--- START ---

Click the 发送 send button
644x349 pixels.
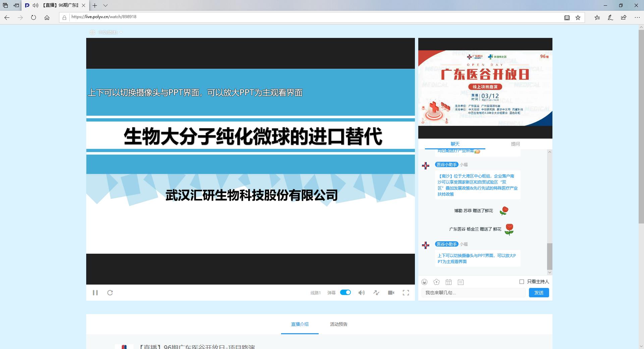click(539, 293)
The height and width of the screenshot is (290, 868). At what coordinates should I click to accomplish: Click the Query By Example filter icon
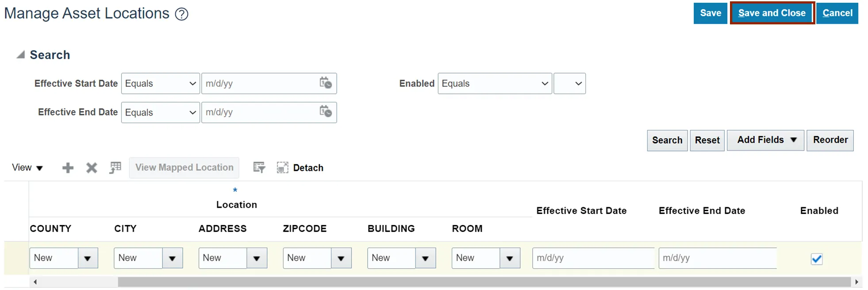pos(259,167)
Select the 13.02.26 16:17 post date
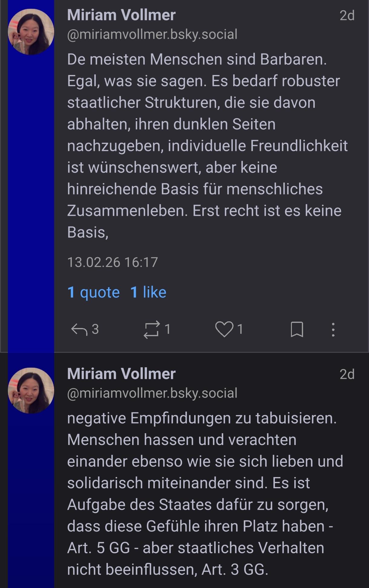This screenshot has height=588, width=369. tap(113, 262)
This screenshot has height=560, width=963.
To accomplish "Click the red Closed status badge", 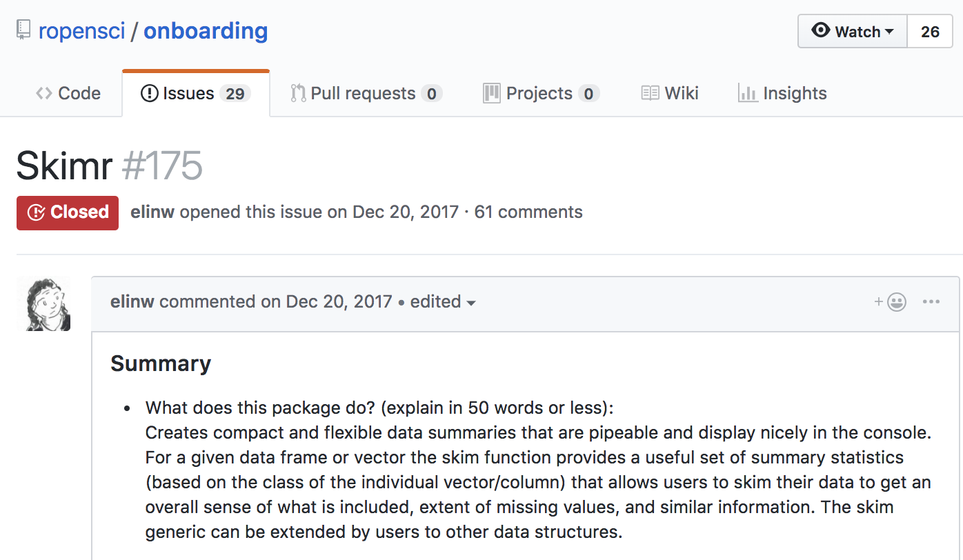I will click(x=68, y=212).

--- END ---
--- START ---

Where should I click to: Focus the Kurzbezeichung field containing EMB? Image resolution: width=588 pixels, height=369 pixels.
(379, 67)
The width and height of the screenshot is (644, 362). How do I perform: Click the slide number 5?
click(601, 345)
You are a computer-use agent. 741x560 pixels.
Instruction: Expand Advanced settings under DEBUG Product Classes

--- END ---

=== PROBLEM TO WORK ON ===
Your answer should be the lines of the listing above between the line holding "Where should I" and the line holding "Instruction: Expand Advanced", inclusive, restated word for word and alone.

=== ANSWER BOX ===
Where should I click to: Focus the Kurzbezeichung field containing EMB? Image resolution: width=588 pixels, height=369 pixels.
(379, 67)
The width and height of the screenshot is (644, 362). How do I perform: Click the slide number 5?
click(601, 345)
You are a computer-use agent. 741x560 pixels.
Instruction: Expand Advanced settings under DEBUG Product Classes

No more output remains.